Problem to work on
Give every entry again, word for word and in full.

Working data
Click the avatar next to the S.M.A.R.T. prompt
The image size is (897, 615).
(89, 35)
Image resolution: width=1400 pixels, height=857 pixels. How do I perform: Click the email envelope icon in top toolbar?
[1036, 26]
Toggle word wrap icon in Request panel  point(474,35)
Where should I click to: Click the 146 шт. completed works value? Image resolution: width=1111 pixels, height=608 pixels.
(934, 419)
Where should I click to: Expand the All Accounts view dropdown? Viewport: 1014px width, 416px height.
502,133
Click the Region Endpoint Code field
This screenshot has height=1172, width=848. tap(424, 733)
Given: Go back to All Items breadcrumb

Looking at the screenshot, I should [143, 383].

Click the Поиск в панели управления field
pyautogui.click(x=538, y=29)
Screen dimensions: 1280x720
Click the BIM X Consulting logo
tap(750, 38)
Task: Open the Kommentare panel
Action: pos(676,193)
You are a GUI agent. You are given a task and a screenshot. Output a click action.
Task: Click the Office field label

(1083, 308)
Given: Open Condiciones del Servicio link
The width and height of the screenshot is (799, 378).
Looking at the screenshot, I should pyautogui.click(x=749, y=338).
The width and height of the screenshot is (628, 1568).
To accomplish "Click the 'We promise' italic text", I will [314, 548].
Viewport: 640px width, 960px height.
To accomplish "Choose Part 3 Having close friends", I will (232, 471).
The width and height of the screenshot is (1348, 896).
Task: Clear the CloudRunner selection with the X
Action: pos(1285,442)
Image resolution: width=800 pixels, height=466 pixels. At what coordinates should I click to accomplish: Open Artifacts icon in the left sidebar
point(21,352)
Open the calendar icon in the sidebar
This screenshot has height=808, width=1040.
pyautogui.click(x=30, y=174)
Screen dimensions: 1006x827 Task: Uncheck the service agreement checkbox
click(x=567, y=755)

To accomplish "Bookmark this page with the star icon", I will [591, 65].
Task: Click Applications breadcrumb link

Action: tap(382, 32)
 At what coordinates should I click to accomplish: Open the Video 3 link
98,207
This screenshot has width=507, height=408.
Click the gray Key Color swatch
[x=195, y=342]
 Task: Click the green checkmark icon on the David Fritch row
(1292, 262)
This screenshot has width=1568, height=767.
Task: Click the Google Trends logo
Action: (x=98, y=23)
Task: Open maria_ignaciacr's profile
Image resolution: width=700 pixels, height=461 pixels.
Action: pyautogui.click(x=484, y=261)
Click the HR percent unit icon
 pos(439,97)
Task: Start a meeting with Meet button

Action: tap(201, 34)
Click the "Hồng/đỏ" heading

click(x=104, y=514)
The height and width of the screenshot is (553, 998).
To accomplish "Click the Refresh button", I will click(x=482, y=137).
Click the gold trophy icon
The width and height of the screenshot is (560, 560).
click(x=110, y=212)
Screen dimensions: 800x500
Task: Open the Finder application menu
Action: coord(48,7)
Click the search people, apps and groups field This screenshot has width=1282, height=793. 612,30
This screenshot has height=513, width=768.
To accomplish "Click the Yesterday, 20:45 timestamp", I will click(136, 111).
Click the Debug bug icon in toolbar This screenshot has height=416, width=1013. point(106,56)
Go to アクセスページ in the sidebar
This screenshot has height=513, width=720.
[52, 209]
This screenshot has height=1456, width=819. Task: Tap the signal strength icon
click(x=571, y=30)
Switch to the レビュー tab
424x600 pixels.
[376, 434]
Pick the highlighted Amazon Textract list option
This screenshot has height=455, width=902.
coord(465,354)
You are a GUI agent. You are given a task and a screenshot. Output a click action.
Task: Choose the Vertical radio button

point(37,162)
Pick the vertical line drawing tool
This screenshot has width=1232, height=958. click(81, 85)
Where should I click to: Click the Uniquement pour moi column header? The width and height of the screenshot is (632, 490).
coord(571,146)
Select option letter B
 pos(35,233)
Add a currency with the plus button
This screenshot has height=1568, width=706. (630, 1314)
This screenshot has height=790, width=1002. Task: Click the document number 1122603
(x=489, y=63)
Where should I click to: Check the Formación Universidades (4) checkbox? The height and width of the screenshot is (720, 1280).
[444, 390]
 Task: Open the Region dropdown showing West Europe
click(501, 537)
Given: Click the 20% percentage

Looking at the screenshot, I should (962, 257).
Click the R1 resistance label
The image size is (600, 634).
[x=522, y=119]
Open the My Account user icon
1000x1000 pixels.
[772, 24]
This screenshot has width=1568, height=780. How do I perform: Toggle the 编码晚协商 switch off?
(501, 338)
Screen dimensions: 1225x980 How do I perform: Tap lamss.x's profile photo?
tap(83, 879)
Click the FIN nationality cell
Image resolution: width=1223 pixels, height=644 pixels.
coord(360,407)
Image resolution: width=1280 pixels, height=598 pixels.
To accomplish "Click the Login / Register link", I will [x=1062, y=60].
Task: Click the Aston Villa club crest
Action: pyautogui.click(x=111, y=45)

The completed task
Click the avatar next to the S.M.A.R.T. prompt
The image size is (897, 615).
(89, 35)
Image resolution: width=1400 pixels, height=857 pixels. How do I perform: Click the email envelope icon in top toolbar?
[1036, 26]
Toggle word wrap icon in Request panel  point(474,35)
Where should I click to: Click the 146 шт. completed works value? Image resolution: width=1111 pixels, height=608 pixels.
(934, 419)
Where should I click to: Expand the All Accounts view dropdown? Viewport: 1014px width, 416px height.
502,133
Click the Region Endpoint Code field
This screenshot has height=1172, width=848. tap(424, 733)
Given: Go back to All Items breadcrumb

Looking at the screenshot, I should [143, 383].

Click the Поиск в панели управления field
pyautogui.click(x=538, y=29)
Screen dimensions: 1280x720
Click the BIM X Consulting logo
tap(750, 38)
Task: Open the Kommentare panel
Action: pos(676,193)
You are a GUI agent. You are given a task and a screenshot. Output a click action.
Task: Click the Office field label

(1083, 308)
Given: Open Condiciones del Servicio link
The width and height of the screenshot is (799, 378).
Looking at the screenshot, I should pyautogui.click(x=749, y=338).
The width and height of the screenshot is (628, 1568).
To accomplish "Click the 'We promise' italic text", I will [314, 548].
Viewport: 640px width, 960px height.
To accomplish "Choose Part 3 Having close friends", I will (232, 471).
The width and height of the screenshot is (1348, 896).
Task: Clear the CloudRunner selection with the X
Action: pos(1285,442)
Image resolution: width=800 pixels, height=466 pixels. At what coordinates should I click to accomplish: Open Artifacts icon in the left sidebar
point(21,352)
Open the calendar icon in the sidebar
This screenshot has height=808, width=1040.
pyautogui.click(x=30, y=174)
Screen dimensions: 1006x827 Task: Uncheck the service agreement checkbox
click(x=567, y=755)

To accomplish "Bookmark this page with the star icon", I will [591, 65].
Task: Click Applications breadcrumb link

Action: tap(382, 32)
 At what coordinates should I click to accomplish: Open the Video 3 link
98,207
This screenshot has width=507, height=408.
Click the gray Key Color swatch
[x=195, y=342]
 Task: Click the green checkmark icon on the David Fritch row
(1292, 262)
This screenshot has width=1568, height=767.
Task: Click the Google Trends logo
Action: (x=98, y=23)
Task: Open maria_ignaciacr's profile
Image resolution: width=700 pixels, height=461 pixels.
Action: pyautogui.click(x=484, y=261)
Click the HR percent unit icon
 pos(439,97)
Task: Start a meeting with Meet button

Action: tap(201, 34)
Click the "Hồng/đỏ" heading

click(x=104, y=514)
The height and width of the screenshot is (553, 998).
To accomplish "Click the Refresh button", I will click(x=482, y=137).
Click the gold trophy icon
The width and height of the screenshot is (560, 560).
click(x=110, y=212)
Screen dimensions: 800x500
Task: Open the Finder application menu
Action: coord(48,7)
Click the search people, apps and groups field This screenshot has width=1282, height=793. 612,30
This screenshot has height=513, width=768.
To accomplish "Click the Yesterday, 20:45 timestamp", I will click(136, 111).
Click the Debug bug icon in toolbar This screenshot has height=416, width=1013. point(106,56)
Go to アクセスページ in the sidebar
This screenshot has height=513, width=720.
[52, 209]
This screenshot has height=1456, width=819. Task: Tap the signal strength icon
click(x=571, y=30)
Switch to the レビュー tab
424x600 pixels.
[376, 434]
Pick the highlighted Amazon Textract list option
This screenshot has height=455, width=902.
coord(465,354)
You are a GUI agent. You are given a task and a screenshot. Output a click action.
Task: Choose the Vertical radio button

point(37,162)
Pick the vertical line drawing tool
This screenshot has width=1232, height=958. click(81, 85)
Where should I click to: Click the Uniquement pour moi column header? The width and height of the screenshot is (632, 490).
coord(571,146)
Select option letter B
 pos(35,233)
Add a currency with the plus button
This screenshot has height=1568, width=706. (630, 1314)
This screenshot has height=790, width=1002. Task: Click the document number 1122603
(x=489, y=63)
Where should I click to: Check the Formación Universidades (4) checkbox? The height and width of the screenshot is (720, 1280).
[444, 390]
 Task: Open the Region dropdown showing West Europe
click(501, 537)
Given: Click the 20% percentage

Looking at the screenshot, I should (962, 257).
Click the R1 resistance label
The image size is (600, 634).
[x=522, y=119]
Open the My Account user icon
1000x1000 pixels.
[772, 24]
This screenshot has width=1568, height=780. How do I perform: Toggle the 编码晚协商 switch off?
(501, 338)
Screen dimensions: 1225x980 How do I perform: Tap lamss.x's profile photo?
tap(83, 879)
Click the FIN nationality cell
Image resolution: width=1223 pixels, height=644 pixels.
coord(360,407)
Image resolution: width=1280 pixels, height=598 pixels.
To accomplish "Click the Login / Register link", I will [x=1062, y=60].
Task: Click the Aston Villa club crest
Action: pyautogui.click(x=111, y=45)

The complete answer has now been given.